■ **What you need to do**
Which lines of the records below contain the word "images"? Report each of them in full.
==== Exercise inputs ====
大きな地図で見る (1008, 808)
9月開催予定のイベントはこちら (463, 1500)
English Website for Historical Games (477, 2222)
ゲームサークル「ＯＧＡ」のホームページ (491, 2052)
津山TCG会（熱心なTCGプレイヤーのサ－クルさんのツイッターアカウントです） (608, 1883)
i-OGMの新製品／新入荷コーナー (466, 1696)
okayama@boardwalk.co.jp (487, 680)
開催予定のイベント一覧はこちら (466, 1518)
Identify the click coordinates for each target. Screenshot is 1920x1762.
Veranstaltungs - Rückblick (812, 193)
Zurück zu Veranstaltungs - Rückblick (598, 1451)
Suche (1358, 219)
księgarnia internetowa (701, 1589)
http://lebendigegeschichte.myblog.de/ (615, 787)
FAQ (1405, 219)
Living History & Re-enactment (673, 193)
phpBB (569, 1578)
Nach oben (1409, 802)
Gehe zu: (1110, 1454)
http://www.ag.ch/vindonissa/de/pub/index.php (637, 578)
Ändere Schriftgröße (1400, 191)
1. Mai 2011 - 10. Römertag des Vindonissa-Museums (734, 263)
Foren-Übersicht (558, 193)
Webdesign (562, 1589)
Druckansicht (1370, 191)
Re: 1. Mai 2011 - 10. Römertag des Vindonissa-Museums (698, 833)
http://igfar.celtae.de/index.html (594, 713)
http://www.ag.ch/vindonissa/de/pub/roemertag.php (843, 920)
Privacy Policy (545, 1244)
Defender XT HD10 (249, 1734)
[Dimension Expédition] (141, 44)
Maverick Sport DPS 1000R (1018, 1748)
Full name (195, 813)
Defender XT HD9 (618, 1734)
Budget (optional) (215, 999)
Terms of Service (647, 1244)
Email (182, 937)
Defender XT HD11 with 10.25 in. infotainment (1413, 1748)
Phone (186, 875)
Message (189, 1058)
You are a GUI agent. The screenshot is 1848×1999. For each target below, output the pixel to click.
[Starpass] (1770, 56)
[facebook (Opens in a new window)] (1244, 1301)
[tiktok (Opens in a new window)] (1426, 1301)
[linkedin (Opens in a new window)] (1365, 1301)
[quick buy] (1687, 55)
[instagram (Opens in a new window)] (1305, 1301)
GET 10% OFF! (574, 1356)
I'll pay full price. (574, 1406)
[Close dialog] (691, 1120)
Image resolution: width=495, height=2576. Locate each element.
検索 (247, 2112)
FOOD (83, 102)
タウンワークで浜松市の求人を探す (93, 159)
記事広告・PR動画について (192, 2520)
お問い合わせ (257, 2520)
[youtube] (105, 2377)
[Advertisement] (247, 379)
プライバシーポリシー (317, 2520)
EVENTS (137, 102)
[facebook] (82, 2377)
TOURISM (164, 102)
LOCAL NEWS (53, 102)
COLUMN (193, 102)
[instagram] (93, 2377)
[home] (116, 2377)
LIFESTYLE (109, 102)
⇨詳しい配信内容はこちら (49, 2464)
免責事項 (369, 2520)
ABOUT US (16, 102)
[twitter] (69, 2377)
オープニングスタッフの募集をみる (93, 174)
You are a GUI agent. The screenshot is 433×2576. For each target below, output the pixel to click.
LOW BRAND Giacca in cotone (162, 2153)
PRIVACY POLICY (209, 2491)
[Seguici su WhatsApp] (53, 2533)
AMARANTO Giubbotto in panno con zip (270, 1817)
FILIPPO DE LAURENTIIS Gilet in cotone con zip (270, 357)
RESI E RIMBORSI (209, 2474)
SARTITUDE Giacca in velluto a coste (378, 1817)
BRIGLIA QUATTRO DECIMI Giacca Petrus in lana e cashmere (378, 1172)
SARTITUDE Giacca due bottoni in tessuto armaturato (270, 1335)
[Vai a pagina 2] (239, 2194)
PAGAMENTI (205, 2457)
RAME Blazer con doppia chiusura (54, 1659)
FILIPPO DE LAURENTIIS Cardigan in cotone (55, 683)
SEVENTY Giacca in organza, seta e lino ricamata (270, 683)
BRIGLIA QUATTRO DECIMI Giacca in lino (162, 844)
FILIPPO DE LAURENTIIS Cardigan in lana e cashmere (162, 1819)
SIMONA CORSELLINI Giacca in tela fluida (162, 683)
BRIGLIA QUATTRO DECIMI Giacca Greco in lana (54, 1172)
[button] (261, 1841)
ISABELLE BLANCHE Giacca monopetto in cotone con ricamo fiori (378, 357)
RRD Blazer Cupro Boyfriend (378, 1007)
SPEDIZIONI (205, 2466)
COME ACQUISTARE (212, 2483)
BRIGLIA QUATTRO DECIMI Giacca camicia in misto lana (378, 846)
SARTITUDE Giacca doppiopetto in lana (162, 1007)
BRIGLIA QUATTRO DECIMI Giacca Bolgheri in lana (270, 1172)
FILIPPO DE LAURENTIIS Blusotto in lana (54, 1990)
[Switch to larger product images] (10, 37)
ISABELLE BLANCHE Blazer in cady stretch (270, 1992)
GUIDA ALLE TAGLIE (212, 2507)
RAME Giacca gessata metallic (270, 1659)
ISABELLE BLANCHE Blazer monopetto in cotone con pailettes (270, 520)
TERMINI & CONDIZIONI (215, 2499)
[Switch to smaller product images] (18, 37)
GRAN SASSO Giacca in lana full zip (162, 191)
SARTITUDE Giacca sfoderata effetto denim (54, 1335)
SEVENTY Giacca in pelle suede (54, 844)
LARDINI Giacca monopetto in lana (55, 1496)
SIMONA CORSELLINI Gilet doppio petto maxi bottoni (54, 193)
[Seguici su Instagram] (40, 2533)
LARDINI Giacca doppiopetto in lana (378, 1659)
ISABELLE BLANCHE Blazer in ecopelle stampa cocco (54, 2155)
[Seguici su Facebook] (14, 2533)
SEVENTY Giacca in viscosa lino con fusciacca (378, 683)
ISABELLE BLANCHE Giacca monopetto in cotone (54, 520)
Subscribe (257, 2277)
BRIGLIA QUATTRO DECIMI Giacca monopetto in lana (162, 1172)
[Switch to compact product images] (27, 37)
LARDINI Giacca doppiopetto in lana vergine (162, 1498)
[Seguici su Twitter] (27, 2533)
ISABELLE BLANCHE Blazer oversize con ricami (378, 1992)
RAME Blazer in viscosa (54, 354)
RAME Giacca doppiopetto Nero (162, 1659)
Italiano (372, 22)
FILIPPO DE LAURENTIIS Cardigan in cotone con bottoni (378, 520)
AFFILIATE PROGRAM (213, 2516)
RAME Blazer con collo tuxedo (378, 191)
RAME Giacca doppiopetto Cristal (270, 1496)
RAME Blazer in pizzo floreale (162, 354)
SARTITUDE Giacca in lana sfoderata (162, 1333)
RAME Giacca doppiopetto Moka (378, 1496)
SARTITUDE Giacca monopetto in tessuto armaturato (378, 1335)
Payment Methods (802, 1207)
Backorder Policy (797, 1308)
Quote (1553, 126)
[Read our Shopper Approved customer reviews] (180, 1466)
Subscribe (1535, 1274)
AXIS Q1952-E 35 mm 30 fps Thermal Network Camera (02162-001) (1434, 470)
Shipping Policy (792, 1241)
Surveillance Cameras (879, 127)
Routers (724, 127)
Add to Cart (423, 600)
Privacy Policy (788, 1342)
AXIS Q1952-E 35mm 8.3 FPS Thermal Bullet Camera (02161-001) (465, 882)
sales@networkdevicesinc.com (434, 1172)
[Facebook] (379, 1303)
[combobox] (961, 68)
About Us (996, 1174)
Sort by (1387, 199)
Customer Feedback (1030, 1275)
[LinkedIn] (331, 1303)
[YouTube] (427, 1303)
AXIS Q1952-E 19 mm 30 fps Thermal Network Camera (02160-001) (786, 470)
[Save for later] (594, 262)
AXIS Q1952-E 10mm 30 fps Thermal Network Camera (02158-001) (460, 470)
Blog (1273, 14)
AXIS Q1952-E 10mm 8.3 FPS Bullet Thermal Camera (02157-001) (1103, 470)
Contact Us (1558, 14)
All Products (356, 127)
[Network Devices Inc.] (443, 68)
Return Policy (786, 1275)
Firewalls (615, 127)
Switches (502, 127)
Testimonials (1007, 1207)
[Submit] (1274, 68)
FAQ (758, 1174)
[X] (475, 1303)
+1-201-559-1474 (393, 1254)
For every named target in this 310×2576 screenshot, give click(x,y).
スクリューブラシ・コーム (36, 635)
====
■ **Output**
[Switch to larger product images] (10, 37)
[Switch to smaller product images] (18, 37)
[Switch to compact product images] (27, 37)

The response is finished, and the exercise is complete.